# How do I change foods quickly?



## Denise106 (Aug 7, 2010)

Hi there,
Our dog, Emma, has been eating Eukanuba Naturally Wild (the venison and sweet potato formula) for about a year. She has a super sensitive tummy, and a VERY picky eater. We're out of food, so ran out to get some more... only to discover that it's been recalled. After (not a lot of helpful) advice from the staff at the pet store, we purchased another brand that is venison. Now I'm not sure that's the best idea. I've always read that it's not a good idea to change foods so suddently.

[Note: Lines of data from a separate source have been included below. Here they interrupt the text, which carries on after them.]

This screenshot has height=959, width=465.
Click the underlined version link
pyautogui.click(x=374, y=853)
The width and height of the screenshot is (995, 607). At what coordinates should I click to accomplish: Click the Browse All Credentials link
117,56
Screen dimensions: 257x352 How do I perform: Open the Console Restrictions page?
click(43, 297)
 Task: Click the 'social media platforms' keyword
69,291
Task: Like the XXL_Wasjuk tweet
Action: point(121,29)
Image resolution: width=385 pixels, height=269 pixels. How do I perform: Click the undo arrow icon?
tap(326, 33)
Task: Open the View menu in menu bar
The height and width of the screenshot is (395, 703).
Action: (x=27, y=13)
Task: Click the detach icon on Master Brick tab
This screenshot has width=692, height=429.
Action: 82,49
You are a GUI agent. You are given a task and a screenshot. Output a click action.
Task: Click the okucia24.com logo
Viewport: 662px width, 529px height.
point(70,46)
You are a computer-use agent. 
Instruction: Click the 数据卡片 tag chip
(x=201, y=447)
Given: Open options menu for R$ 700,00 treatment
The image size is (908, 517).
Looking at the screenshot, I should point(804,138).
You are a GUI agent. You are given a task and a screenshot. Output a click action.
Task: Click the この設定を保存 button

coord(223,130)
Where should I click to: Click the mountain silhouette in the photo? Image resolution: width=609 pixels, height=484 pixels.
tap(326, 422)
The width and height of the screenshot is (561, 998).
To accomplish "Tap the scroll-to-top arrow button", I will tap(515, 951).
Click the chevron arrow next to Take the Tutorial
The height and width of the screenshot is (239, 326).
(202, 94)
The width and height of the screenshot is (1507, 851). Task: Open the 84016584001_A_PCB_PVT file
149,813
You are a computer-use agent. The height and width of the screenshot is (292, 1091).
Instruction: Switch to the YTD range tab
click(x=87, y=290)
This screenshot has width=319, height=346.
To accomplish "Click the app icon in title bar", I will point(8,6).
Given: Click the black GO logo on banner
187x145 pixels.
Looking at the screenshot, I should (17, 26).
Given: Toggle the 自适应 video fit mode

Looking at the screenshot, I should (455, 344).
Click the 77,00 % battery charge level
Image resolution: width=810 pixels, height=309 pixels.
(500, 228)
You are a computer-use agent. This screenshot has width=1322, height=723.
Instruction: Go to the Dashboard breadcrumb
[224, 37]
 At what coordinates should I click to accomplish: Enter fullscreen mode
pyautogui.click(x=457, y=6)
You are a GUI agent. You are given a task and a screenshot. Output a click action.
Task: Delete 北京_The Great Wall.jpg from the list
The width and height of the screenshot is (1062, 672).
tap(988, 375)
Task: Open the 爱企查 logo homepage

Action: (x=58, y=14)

Should I just make her hamburger and rice until we can get her back to her regular food? 

Interestingly, we were going to buy just a small bag today and slowly start changing her food to a different brand. We DO have that, but I hate to change her to that completely (if it makes her sick we won't know if it was the sudden change, or the new food). 

AHH! So many decisions! Any suggestions would be GREATLY appreciated. THANK YOU!!!


----------



## chowder (Sep 7, 2008)

Dogs are tougher then you think. We ran out of dog food during a hurricane and fed the dogs whatever was defrosting in the freezer. They were thrilled and did just fine for a week until the power was restored and the roads were cleared and we could get back to the stores. 

When I got my puppy from the rescue he was on Science Diet and had coccidia. I did a sudden switch to the new food I wanted him on since he was sick with diarrhea anyway and I wanted him off Science Diet. I added some canned pumpkin to his new food and switched him right away and he did fine in a few days.

Since your old food is recalled, I would go ahead and switch to the new food that you want to be using and maybe mix in some canned pumpkin or chicken and rice to prevent any diarrhea or stomach upset. I have used Evangers Canned chicken and rice food and it's worked really well for helping with any diarhea issues from upset stomachs. Chicken might work better then hamburger for most dogs. Be sure and use plain canned pumpkin, not pumpkin pie mix. Good luck.


----------



## Charlie Watts (Aug 7, 2010)

*We were on Naturally Wild Too*

We have about 1-2 weeks left of our Venison. Our English Bullie had been on it for 4 months, and doing VERY well. I don't have to transition so quickly, but have just gone and gotten samples of Evangers, Holistic Select Radiant Adult Heath Lamb and Abady.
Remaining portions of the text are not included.